### Given text ###
No, I’m not on vacation this week.

Saturday: Shrek 3 with Spawn.

Sunday: Clean and purge and rearrange the house (spring cleaning).

Monday: Take Spawn and his friend to see Pirates 3, then to Mom‘s for a barbeque.

Tuesday: Movie night with Princess (The Valet).

Wednesday:  Unsure, possibly ice cream with BG John.

Thursday: Joan Armatrading in concert at the Egg (with Mom, this is her Mother’s Day gift).

Friday: Weird Al in concert at the Palace (with Spawn).

Saturday: (Tent.) 28 Weeks Later with Princess.  Unsure, possibly ice cream with BG John.  Possibly also painting (rooms, not pictures) with BG John.

Sunday: Die from exhaustion.

Sunday: 28 Weeks Later with Princess.

Sunday Night:  Die from exhaustion.

Monday: Reincarnate or reanimate (whichever is cheaper/easier) and start my new project at work.

May 23

While I was grocery shopping today, a girl came up to me and said “You’re a vegetarian.” This is true and not so strange, since I was picking out soy products at the time.
###
= Work required =
In the given text, at which venue is the Joan Armatrading concert held?
### Data excerpt ###
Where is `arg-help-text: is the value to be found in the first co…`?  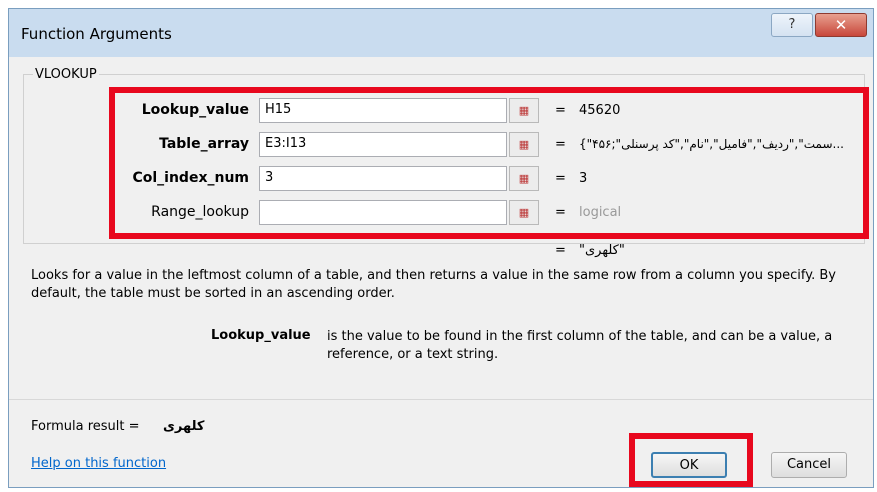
###
= Worked solution =
The Egg